她此刻实打实的醉鬼作派,大约意识不够清醒,没平时在他面前那样好的自控力。有些憋久了的话,不自觉出口。

少女一手拿着酒杯,一手托腮看着他,举止娇憨可爱,看得他心下微动。

“清野,你去前面,问他们讨一盏醒酒汤来。”

“欸。”

清野应着下去,有公子在,还有旁边相熟的百里郎君和江小公子等人,她不必担心会出什么事。

“容与,我去看看。”

赵斯年看着清野离席,找到了机会,想要去问些事情。他没想瞒着崔空龄,因两人这般相熟,即便自己不说,他也能看出来。

上座的魏知弦看着青年同少女言笑晏晏,气的脸色发白。却无奈宾客太多,不好发作。

端木隰华还想再喝,她一向喜爱甜食。果酒酸甜醇和,口感绵软悠长,一杯接一杯下去,她喝的有些飘飘然了。

眼见着少女又拿起了酒壶,他当即出手抢了过来。

“好东西不该分享么,我也很想尝尝呢。”

“那我再叫人拿一壶来。”

说着又要去叫侍女,陆维桢没想到她这样执着。他想了想,带了些诱哄的意味。

“光喝酒有什么意思,咱们来玩个游戏吧。”

“你要是赢了,我给你倒一杯。输了,我喝一杯,怎么样。”

“不要,我不和你玩。”

“你那么聪明,我肯定要输。”

少女小小的打了一个嗝,有些狡黠地笑笑。

“我……才不上你的当。”

“隰华,你还认得我是谁么?”

他怀疑她已经醉的识不清人了。

“我当然知道。”

少女一挑眉,有些苦恼地嘟了嘟嘴巴。

“嗯,我是谁?”

“你是陆维桢。”

“大骗子陆维桢。”

“哈哈哈哈。”

崔空龄一行人挨得近,她的声音又没有刻意压低,自然听得清楚。

陆维桢:“……”

不得不说,看着陆维桢吃瘪,他心里就很爽。

“那,小隰华你看看我,还认得我么。”

崔空龄拿扇子指了指自己,一双满含蜜色柔情的眼睛看着她。

少女笑了笑,端详了他一会儿。

“你是……”

“我是什么?”

崔空龄毫不掩饰的期待。

“你是妖仙表哥。”

他点点头,也行,起码比大骗子好。春风得意,自然第一就想打击陆维桢。奈何这人学聪明了,直接眼不见心不烦,不搭理他。

“我呢我呢。”

江兰禾也来了兴趣,端正了坐姿。

少女摇摇头,睁着娇滴滴的鹿眼打量着他。

“你是——富贵呀。”

江兰禾:“……”

“那他呢。”

江兰禾有些挫败的指了指旁边的百里之恒。

“金闪闪。”

“嗯?”

“金灿灿。”

少女在空中比划了一下,一字一顿。

“大元宝。”

刚刚还在幸灾乐祸的百里之恒,此刻脸上的笑,也裂开了。

倒是听完答案的其余几人同时笑起来,这下可是套出了她内心对他们真实的看法,也算好事一桩。

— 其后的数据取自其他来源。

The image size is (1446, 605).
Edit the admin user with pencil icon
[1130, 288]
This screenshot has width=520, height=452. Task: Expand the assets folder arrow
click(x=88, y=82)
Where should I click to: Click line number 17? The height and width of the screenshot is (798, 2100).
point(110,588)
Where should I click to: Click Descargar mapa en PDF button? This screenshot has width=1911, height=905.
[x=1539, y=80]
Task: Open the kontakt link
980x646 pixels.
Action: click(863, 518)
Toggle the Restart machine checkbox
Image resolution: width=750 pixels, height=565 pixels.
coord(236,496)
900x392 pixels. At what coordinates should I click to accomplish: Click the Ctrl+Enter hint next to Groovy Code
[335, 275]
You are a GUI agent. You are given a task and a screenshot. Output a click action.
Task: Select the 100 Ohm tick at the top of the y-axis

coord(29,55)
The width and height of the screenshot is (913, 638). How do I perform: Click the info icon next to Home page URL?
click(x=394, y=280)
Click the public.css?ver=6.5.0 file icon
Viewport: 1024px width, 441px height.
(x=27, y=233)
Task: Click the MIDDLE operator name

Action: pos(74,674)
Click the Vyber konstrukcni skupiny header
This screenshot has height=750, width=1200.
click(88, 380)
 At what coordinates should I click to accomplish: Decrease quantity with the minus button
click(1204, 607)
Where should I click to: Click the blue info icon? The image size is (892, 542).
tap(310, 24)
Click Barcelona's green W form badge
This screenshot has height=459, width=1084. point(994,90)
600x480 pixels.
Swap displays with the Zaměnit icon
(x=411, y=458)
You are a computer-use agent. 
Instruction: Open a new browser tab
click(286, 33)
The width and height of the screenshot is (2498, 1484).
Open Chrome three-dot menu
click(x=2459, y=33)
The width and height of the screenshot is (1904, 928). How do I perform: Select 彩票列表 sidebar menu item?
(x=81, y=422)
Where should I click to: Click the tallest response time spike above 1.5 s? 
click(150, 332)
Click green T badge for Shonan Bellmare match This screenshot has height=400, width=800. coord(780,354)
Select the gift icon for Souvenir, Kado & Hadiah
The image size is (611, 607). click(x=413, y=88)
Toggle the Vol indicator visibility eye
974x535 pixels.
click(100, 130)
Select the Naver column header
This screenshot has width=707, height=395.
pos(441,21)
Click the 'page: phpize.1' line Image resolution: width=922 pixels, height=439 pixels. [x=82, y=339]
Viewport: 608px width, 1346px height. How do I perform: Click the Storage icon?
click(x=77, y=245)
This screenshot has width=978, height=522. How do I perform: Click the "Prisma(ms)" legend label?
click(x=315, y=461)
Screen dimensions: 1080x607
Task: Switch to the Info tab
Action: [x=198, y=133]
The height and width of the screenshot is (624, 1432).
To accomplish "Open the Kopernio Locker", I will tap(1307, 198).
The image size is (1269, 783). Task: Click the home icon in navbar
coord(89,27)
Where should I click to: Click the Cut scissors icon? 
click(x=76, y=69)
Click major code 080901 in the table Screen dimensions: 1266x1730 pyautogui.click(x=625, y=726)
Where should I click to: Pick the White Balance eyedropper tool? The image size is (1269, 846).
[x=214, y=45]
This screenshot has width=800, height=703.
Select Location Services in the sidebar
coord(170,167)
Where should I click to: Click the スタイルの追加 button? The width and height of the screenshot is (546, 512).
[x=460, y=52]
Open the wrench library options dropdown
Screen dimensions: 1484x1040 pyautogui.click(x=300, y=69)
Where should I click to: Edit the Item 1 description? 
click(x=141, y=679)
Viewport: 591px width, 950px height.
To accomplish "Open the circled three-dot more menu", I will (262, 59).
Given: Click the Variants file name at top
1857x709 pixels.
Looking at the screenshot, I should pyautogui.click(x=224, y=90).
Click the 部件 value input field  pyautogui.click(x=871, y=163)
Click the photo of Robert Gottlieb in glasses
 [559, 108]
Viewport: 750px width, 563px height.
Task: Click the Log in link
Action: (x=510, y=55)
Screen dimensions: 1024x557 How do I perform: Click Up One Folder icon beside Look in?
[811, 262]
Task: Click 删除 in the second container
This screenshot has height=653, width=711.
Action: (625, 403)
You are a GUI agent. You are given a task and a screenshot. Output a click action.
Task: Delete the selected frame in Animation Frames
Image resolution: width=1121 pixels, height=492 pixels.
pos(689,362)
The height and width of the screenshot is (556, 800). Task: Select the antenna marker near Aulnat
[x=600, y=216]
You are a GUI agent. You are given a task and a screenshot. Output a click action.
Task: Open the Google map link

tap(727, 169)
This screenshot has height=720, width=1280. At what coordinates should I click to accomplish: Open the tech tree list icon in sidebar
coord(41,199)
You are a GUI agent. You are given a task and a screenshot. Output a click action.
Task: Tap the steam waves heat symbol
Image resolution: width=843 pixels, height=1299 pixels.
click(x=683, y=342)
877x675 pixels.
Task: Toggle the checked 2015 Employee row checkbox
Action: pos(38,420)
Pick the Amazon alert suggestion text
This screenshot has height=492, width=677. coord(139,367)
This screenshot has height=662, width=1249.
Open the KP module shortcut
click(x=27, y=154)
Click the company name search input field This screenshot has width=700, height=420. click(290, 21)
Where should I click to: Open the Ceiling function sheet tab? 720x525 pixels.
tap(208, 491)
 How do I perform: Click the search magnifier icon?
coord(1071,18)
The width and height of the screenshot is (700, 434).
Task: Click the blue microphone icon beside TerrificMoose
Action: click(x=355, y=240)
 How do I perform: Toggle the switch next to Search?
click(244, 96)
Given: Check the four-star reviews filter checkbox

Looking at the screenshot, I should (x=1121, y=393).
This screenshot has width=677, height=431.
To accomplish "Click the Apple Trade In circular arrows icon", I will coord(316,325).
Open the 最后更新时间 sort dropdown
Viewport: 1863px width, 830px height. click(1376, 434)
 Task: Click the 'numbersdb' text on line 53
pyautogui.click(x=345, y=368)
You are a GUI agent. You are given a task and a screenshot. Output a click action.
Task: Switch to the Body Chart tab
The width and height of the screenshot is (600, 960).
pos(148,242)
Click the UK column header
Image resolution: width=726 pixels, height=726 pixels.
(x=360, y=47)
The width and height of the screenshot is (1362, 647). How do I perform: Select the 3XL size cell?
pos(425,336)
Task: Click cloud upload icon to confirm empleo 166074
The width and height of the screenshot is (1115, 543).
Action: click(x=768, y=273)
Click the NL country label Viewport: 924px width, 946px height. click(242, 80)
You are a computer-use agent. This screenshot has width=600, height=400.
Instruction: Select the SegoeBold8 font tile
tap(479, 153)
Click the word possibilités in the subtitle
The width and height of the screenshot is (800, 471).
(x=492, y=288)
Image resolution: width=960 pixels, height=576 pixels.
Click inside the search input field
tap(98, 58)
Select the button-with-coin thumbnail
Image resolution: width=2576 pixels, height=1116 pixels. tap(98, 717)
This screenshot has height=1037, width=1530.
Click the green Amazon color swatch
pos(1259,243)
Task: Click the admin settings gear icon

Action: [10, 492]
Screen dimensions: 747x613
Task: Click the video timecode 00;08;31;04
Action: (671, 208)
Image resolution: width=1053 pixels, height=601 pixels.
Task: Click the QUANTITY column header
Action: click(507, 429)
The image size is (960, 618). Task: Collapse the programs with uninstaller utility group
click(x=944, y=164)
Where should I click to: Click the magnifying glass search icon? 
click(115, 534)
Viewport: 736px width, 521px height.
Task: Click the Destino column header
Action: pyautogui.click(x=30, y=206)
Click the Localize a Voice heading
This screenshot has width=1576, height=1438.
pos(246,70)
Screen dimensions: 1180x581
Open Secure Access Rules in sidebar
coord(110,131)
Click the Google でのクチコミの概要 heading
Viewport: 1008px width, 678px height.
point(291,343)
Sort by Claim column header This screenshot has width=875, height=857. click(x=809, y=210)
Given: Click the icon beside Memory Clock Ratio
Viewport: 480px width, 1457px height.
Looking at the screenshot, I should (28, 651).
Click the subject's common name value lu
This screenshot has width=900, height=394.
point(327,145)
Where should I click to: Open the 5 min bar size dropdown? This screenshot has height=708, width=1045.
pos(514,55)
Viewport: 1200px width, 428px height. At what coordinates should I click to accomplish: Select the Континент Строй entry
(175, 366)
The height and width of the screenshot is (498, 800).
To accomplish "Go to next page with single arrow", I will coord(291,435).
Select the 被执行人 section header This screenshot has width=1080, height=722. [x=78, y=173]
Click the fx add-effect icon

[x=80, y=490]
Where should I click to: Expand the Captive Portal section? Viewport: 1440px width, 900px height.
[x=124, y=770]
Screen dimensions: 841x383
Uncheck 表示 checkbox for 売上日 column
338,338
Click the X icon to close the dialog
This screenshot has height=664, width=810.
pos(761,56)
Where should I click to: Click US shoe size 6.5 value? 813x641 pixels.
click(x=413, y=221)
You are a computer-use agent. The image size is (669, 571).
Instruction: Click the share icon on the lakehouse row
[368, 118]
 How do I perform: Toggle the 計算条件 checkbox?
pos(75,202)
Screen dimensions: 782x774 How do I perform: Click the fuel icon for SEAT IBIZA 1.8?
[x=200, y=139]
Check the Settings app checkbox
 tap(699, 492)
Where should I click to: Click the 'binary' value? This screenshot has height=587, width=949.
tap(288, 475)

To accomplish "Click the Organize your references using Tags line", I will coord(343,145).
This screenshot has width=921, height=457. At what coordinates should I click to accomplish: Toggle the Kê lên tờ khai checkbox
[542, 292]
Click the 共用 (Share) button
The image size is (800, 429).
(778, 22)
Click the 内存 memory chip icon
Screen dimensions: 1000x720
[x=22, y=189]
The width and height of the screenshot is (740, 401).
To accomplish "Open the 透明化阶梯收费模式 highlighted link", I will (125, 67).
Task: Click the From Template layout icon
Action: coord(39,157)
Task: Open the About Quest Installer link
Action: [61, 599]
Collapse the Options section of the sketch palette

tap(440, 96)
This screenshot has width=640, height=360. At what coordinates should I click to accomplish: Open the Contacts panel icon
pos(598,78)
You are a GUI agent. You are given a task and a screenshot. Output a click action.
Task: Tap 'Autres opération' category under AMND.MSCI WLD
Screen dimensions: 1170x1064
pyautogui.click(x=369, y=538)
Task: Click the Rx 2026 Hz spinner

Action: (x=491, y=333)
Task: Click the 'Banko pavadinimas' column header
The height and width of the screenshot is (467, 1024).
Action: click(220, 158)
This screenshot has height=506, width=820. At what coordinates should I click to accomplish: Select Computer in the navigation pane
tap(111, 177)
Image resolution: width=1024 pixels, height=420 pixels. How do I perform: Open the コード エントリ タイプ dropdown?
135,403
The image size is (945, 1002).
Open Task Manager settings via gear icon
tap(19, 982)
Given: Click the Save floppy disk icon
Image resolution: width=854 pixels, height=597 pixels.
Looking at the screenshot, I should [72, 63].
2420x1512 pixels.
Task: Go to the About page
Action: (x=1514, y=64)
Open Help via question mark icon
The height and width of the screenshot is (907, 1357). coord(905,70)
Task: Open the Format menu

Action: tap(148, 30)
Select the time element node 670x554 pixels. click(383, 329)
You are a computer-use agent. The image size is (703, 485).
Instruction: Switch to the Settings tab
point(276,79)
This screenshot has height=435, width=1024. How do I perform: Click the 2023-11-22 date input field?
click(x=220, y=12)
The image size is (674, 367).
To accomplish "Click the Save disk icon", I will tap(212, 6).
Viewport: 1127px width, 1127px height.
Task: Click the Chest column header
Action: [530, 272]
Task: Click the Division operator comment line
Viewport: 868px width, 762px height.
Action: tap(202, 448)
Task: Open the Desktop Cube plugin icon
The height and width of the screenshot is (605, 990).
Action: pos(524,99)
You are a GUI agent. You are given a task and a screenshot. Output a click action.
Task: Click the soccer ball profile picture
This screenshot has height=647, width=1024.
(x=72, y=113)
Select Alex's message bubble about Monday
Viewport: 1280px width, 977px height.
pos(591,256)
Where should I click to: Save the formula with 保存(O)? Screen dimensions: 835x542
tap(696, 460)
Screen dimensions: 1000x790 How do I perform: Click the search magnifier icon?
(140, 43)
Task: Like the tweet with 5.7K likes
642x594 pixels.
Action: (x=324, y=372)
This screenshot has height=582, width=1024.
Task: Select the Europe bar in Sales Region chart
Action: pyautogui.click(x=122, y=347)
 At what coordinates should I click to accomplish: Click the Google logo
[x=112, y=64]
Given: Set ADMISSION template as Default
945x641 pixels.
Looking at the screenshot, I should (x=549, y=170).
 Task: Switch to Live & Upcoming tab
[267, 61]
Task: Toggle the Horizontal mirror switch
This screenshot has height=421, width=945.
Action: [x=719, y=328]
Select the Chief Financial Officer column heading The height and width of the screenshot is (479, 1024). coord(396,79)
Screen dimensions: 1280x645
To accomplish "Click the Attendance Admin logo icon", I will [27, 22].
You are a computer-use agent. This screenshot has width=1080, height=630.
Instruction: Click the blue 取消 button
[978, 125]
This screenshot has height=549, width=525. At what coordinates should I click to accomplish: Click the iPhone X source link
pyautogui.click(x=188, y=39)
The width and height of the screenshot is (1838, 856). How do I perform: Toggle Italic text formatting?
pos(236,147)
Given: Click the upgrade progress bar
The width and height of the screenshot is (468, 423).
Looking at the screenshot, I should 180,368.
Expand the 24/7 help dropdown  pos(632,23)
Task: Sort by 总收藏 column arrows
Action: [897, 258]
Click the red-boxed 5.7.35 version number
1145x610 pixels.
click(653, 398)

唯有陆维桢看着远处静静执著夹菜的少年,想到今天意外在醉月楼外面看见他,不应该的。

谢喻之一直以来都是呆傻不知世故的,在见到他以后的种种表现也如自己所料。

但他不应该出现在那里才对,时间太凑巧了,好像他知道了什么,故意等在那里。

“那么他呢?”

而后少女顺着他的指尖看向白衣少年,谢喻之没想着自己也被牵扯进去,有些羞涩地低下了头。

她小声嗫喏了一句,声如蚊蚋。只有挨得近的陆维桢听得清楚,她说。

“他长得很像一个混蛋。”

他心下酸涩,知晓是自己当初那番话说得有些重了,伤到她了。但他保证,仅此一次,以后都不会了。

少女抬头,笑得有些似孩童般天真。

“华茂春松。”

“什么?我们几人中,竟是谢小七评价最高。”

江兰禾一脸难以置信,有些控诉地看着少女。

“表妹,你才认识他多久,我们可是十多年的交情。”

十多年,在她心里自己就是富贵??

“哈哈哈。”

“小隰华,那,你觉得他是什么呢。”

崔空龄指了指高座上的玄衣男子,正是魏思阙。

“他看起来有点凶,我不喜欢。”

这下换陆维桢笑了,他贴近少女,揉了一把她的头发,用只有她们两人能听到的声音说道。

“珠珠儿真乖,是我的掌上珠。”

谁知少女根本没在意他说了什么。

“你做甚么摸我的头,会长不高的。”

她有些委屈的咬着唇,好像真的在为自己没法长高的事情难过。

“那你摸回来,这样我也长不高了。”

青年向少女低下了头,姿态虔诚而温柔,好似对待稀世珍宝一般。

“哼。”

少女撅了撅嘴。

“可是你现在已经比我高了,都不管用了。”

青年没有半点不耐烦,语气轻柔,一点点哄着少女。

“我长得高,是要站在你身后,为你遮风挡雨。”

事实证明,和一个醉鬼是没道理可讲的。

“大骗子,我不信你。除非……”

“除非什么?”

“郡主,陆相。”

清野回来了,适时地打断了两人之间暧昧的气氛。她端着托盘,上面放着一碗醒酒汤,表面浮着几两山楂和柑橘皮。

“嗯。”

陆维桢虽坐直了身子,眼神却飘忽不定,一直往少女那里瞟。直到清野服侍着她喝净一盅汤,方才若无其事地转了视线。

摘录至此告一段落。